If differences in the time to opening initiation were due to changes in the rates of development or growth, the distances between the treatment sites and the initiating openings distal to those sites should be similar among treatments. In contrast, site-to-opening distances differed significantly among treatments (Fig. 2B; P < 0.001, n = 9 colonies, Friedman Test). The site-to-opening distances were smaller in the tube-with-flow treatment than in the other two treatments (P < 0.002, n = 9 colonies). The difference between the no-tube and the tube-no-flow treatments was not significant (P = 0.2, n = 9 colonies). Openings did not form distal to several of the tube-no-flow and no-tube sites. However, these sites were included in the analysis because the distance between the site and the canopy edge at the end of the experiment represents the minimum site-opening distance at which a new opening could have initiated within the region distal to the site. This is because new openings, or chimneys, initiate at the canopy edge (von Dassow, 2005a). The data were truncated at 4.5 mm because that was the smallest site-to-canopy-edge distance at 6 days for any colony.

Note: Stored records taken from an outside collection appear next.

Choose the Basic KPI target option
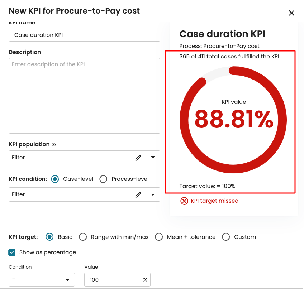This screenshot has width=304, height=289. click(50, 237)
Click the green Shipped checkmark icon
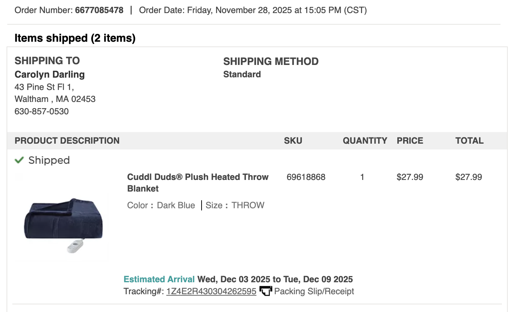Viewport: 523px width, 312px height. [19, 160]
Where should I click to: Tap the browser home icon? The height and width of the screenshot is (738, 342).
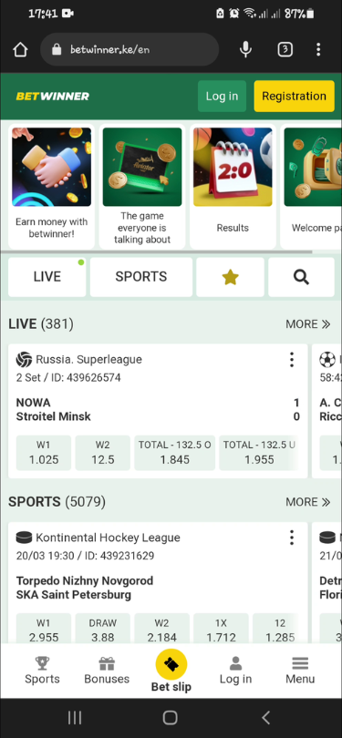click(x=20, y=49)
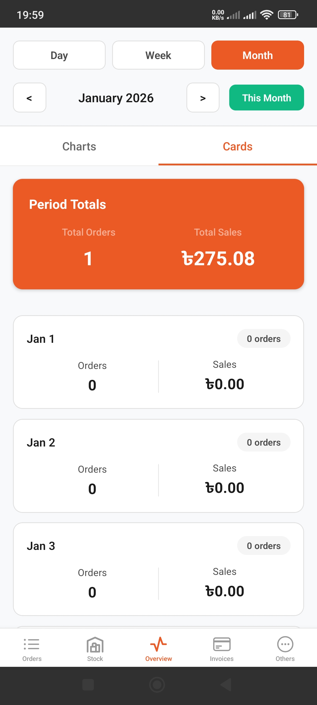Switch period to Day
317x705 pixels.
(59, 55)
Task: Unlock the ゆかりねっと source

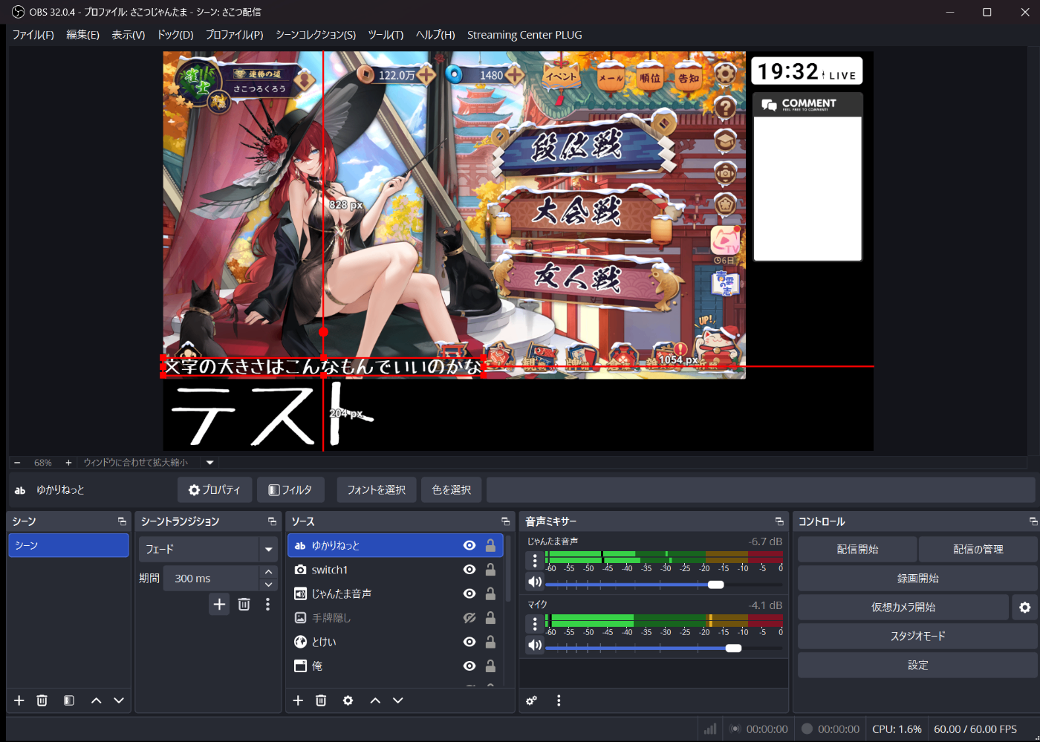Action: click(x=490, y=546)
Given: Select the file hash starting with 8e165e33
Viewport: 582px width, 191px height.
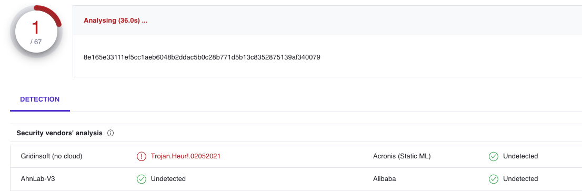Looking at the screenshot, I should pos(202,57).
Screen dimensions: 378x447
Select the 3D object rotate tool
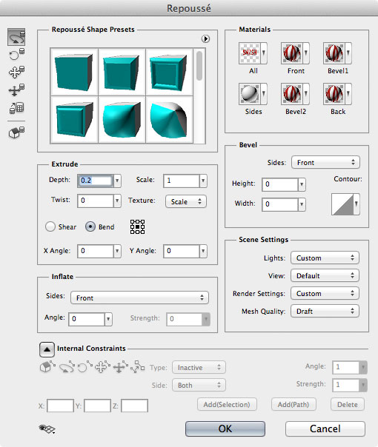[16, 37]
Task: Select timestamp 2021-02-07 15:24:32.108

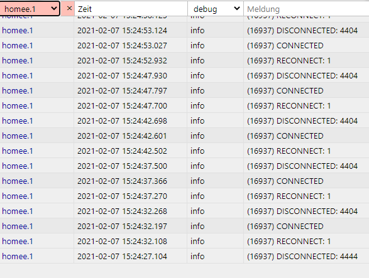Action: click(122, 242)
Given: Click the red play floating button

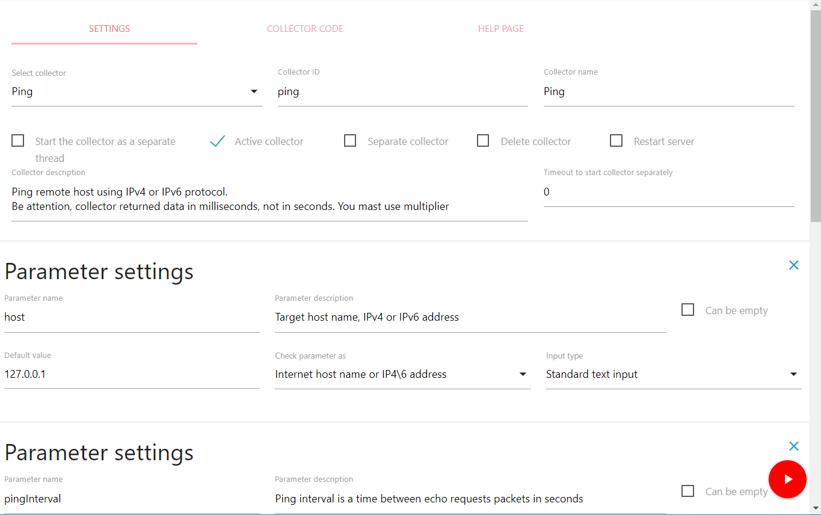Looking at the screenshot, I should 787,479.
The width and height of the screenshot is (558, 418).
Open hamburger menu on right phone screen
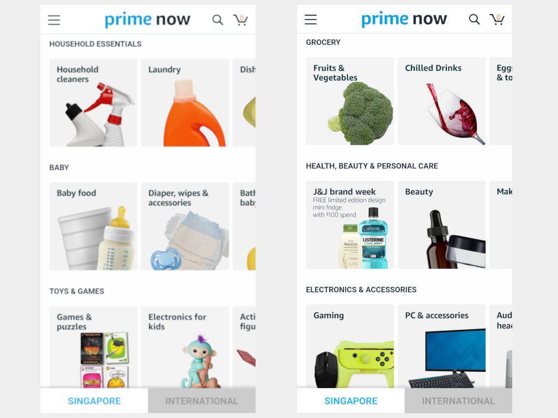click(x=311, y=19)
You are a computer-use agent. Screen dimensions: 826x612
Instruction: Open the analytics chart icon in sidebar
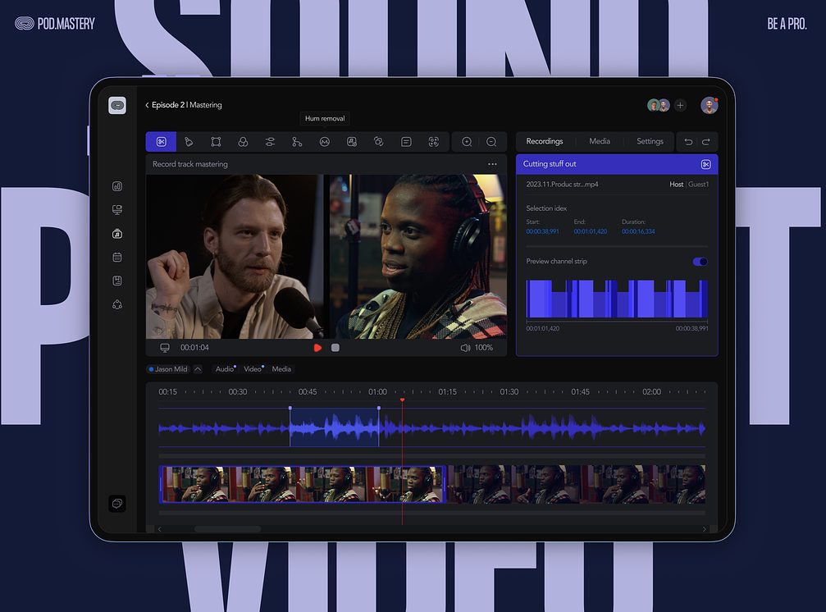point(117,186)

Induced openings shared key features with chimneys
The openings that formed distal to the sites of seawater injection did not form just because the lophophores were disturbed by the flow and retracted. The lophophores immediately surrounding the tubes remained extended, touching the tubes (Fig. 3A; measured at 1 day; n = 9), even though these are the lophophores which one would expect to be most disturbed.

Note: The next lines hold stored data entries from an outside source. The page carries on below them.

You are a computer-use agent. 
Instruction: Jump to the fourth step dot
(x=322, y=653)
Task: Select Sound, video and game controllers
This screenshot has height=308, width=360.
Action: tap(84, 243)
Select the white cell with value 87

View larger version (37K):
[in this window]
[in a new window]
|
Figure 3. (A) Photograph showing lophophores sticking out around the tube-with-flow while seawater was being injected (colony from Fig. 1, 1 day after starting the flow through the tube). Arrow: an opening forming distal to the tube. (B) A colony illuminated with a laser sheet. Only lophophores that extend above the rest of the canopy are illuminated. The opening distal to the tube-with-flow site: arrow; a chimney formed prior to the start of the experiment: Ch. This is the same colony as in Fig. 1 at 1 day after stopping the flow through the tube.
|
|
Chimney lophophores are raised above the rest of the canopy (Banta et al., 1974; Grünbaum, 1997). To test whether this was the case for openings induced by injecting seawater, I used a laser to produce a sheet of light that grazed the colony, illuminating only lophophores that stood above the rest of the canopy (Grünbaum, 1997). In all 6 colonies in which this was attempted (1 day after turning off the flow through the tube), the lophophores surrounding the openings at the tube-with-flow sites were raised above the rest of the canopy, much as they are around chimneys (Fig. 3B).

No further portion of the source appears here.